# GP surrogate model

This notebook creates a surrogate model of EPANET's water quality solver using Gaussian Process (GP) regression.


In [16]:
import sys
import pandas as pd
import numpy as np
import plotly.express as px
from plotly.subplots import make_subplots
import plotly.graph_objects as go
import plotly.colors
default_colors = plotly.colors.qualitative.Plotly
import scipy.stats as stats
import random
from pyDOE import lhs
from sklearn.metrics import mean_absolute_error, mean_squared_error
from sklearn.model_selection import KFold
from tqdm import tqdm
from bayesian_wq_calibration.epanet import build_model, sensor_model_id, epanet_simulator, set_reaction_parameters
from bayesian_wq_calibration.mcmc import decision_variables_to_dict
from bayesian_wq_calibration.constants import TIMESERIES_DIR, RESULTS_DIR
from bayesian_wq_calibration.data import bulk_temp_adjust

### Load data

Load operational data for selected sensing period.

In [2]:
data_period = 18 # 21 calibration events (as at 31 October 2024)
try:
    flow_df = pd.read_csv(TIMESERIES_DIR / f"processed/{str(data_period).zfill(2)}-flow.csv")
    pressure_df = pd.read_csv(TIMESERIES_DIR / f"processed/{str(data_period).zfill(2)}-pressure.csv")
    wq_df = pd.read_csv(TIMESERIES_DIR / f"processed/{str(data_period).zfill(2)}-wq.csv", low_memory=False)
    cl_df = wq_df[wq_df['data_type'] == 'chlorine']
except:
    print(f"Data period {data_period} does not exist.")

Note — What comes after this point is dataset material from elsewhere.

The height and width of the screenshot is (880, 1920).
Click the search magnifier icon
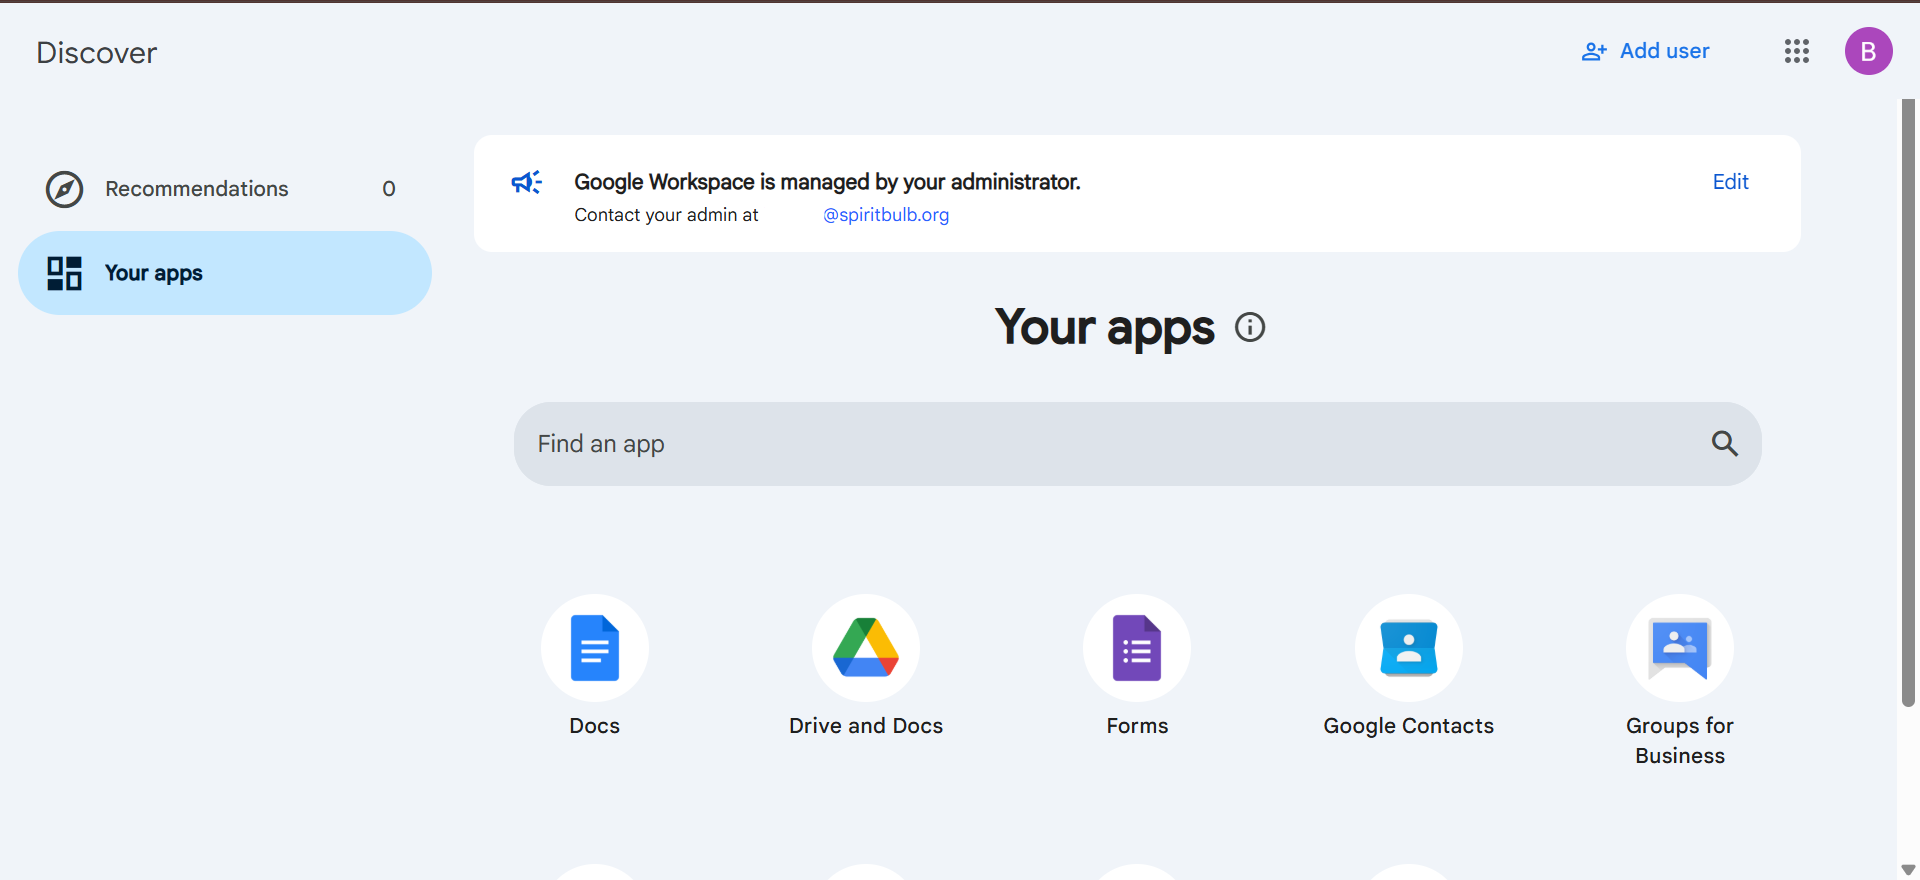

Surrogate model data period.

In [3]:
surrogate_days = 2

n_total = len(flow_df['datetime'].unique())
n_surrogate = surrogate_days * 24 * 4
surrogate_range = range(n_surrogate)
surrogate_datetime = flow_df['datetime'].unique()[list(surrogate_range)]
total_range = range(n_total)
total_datetime = flow_df['datetime'].unique()[list(total_range)]

Bulk decay.

In [4]:
bulk_coeff = -0.85 # day^-1 (from bottle tests)
field_temp = wq_df[wq_df['data_type'] == 'temperature']['mean'].mean()
bulk_coeff = bulk_temp_adjust(bulk_coeff, field_temp)

Wall decay grouping.

In [5]:
grouping = 'material-velocity' # 'single', 'material', 'material-diameter', 'material-velocity'

if grouping == 'single':
    param_bounds = [(-1.0, 0.0)] # single wall decay coefficient
elif grouping == 'material':
    param_bounds = [(-1.0, 0.0), (-0.25, 0.0), (-0.1, 0.0)] # variable order: metallic, cement, plastic_unknown
elif grouping == 'material-diameter':
    param_bounds = [(-1.0, 0.0), (-0.5, 0.0), (-0.25, 0.0), (-0.1, 0.0)] # variable order: metallic_less_than_150, metallic_greater_than_150, cement, plastic_unknown
elif grouping == 'material-velocity':
    param_bounds = [(-1.0, 0.0), (-0.5, 0.0), (-0.5, 0.0), (-0.25, 0.0), (-0.25, 0.0), (-0.1, 0.0)] # variable order: metallic_low_velocity, metallic_high_velocity, cement_low_velocity, cement_high_velocity, plastic_low_velocity, plastic_high_velocity

wall_params = [random.uniform(lower, upper) for lower, upper in param_bounds]
n_params = len(wall_params)

### Surrogate model

**EPANET simulator**

Build water model using `wntr`.

In [6]:
demand_resolution = 'wwmd'
wn = build_model(flow_df[flow_df['datetime'].isin(surrogate_datetime)], pressure_df[pressure_df['datetime'].isin(surrogate_datetime)], cl_df[cl_df['datetime'].isin(surrogate_datetime)], sim_type='chlorine', demand_resolution=demand_resolution, bulk_coeff=bulk_coeff)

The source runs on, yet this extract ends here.